Has anyone ever made you feel worthless? I mean obviously I know my self-worth…I am a self-proclaimed princess for heaven’s sake! I mean has someone’s actions ever just made you step back in awe of how little they value you or your feelings? For the longest time I have wondered why I cannot seem to accept the infamous “Friends with Benefits” situation aka “FWB”. Everyone so quickly says sex isn’t the same thing as love or dating. People say “just have fun” or “Forget the rules”. Obviously these “people” I am referring to have a “Meat and 2 sides” on their dinner plate because most women are not OK with a FWB. Every now and then we consider it but let’s be honest here when we do it’s with someone we would never date. GASP!!! If we think this way does that mean that men think the same way? Does that mean every time I have been propositioned for a FWB situation it’s because I'm not exactly “girlfriend material”?? I like to tell myself that the way men and women think are much different so maybe that isn’t always the case. IT IS ALWAYS THE CASE WITH ME. If I would sleep with you then I would typically date you. That remark is null and void in regards to anyone I may or may not have been intimate with THEN realized after the fact that I just wasn’t feeling it. That is totally irrelevant. I am being a guy today aren’t I?
The one thing I realized is how I feel when someone propositions me as friend with benefits. You’re telling me that I’m good enough to go out and hang out with, kiss, call/text, and have sex BUT you just aren’t looking to be in a relationship? Aren’t all of those things part of being in a relationship? How am I good enough for all the components of a relationship but not the title? I am confused UNLESS you are trying to spare my feelings in which case I do not. If I am not feeling you like that I will tell you. This is the only logical explanation. When you proposition me like that it makes me feel worthless. I feel like I am not good enough and that is an awful feeling. No one wants to feel like they aren’t good enough for someone. We want to know what we can do to improve our chances with the next person.

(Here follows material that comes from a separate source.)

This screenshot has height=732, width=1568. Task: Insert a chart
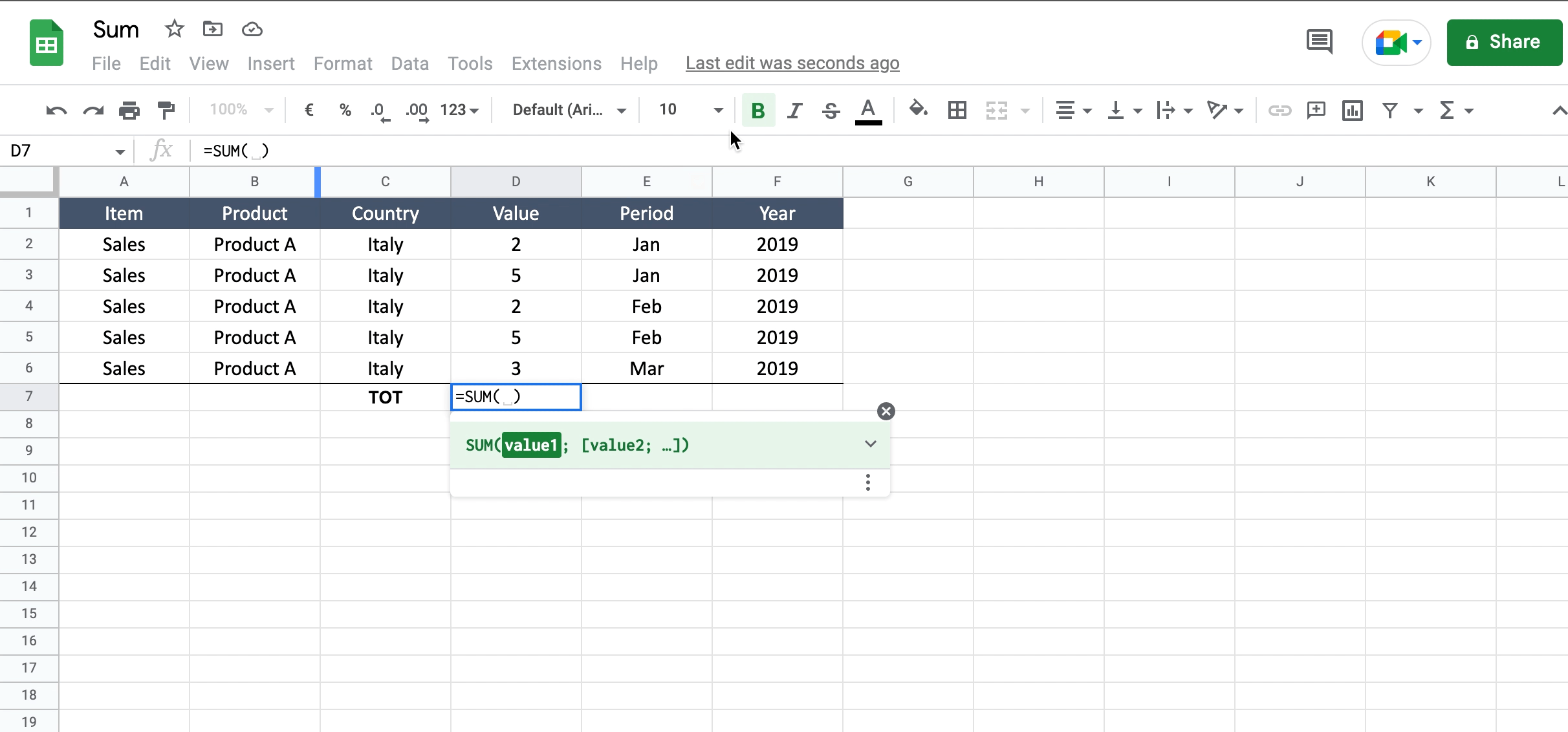pyautogui.click(x=1352, y=110)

We over analyze and wonder what was it that we lacked? If more people would be honest about things then maybe everyone would stop over thinking so damn much! Tell me Im not your type but you’d bang me behind closed doors. Tell me you’re just a man whore and you don’t want to commit to one woman. Tell me that you don’t have to have feelings for me or even want to date me to sleep with me. Let me judge you as fairly as you judged me. We have all been on both sides of the fence here so I am not crying victim. I know I have been just as guilty as leading someone on as the next but I can assure you it has never been for the sole purpose of sleeping with them. Women just do not have this problem. Could that be why we don’t understand why guys compartmentalize sex and love?

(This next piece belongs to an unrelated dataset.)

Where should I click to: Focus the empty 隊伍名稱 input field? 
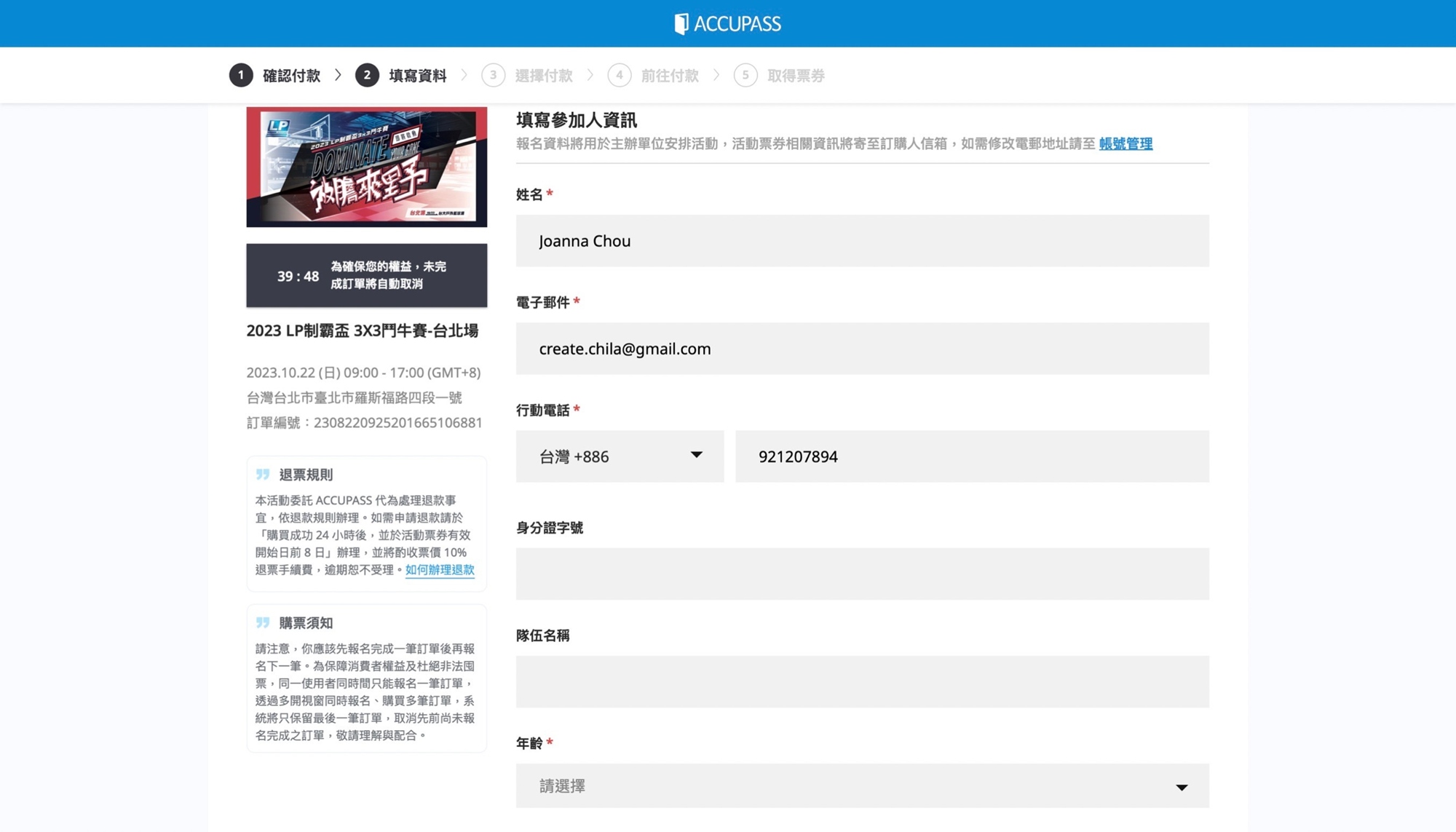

It is just such a double standard out there and I get that. I don’t want to sleep around. I want to know that someone wants the whole package. I am not giving you the best of me just because you feed me some pretty little lie. I have fallen for that just like every other girl. The difference is I learned the game early on. You’ll say what you have to say to get it and then you’ll be gone because the conquest is over. This is why I wait. This is why I don’t think sex right away is a good thing. So you ask why I don’t do “Friends with benefits”? Well you aren’t friends. You are providing a benefit to someone who is indifferent when it comes to you because otherwise they would want to claim you and you’d be in a relationship. So no I have no interest in your title since you have no interest in mine. I am worth pursuing. I am worth the effort. I have standards and you will not disrespect me. I know my place and I can be the best of both worlds BUT only for a man who deserves it. See I am such a CHICK after all!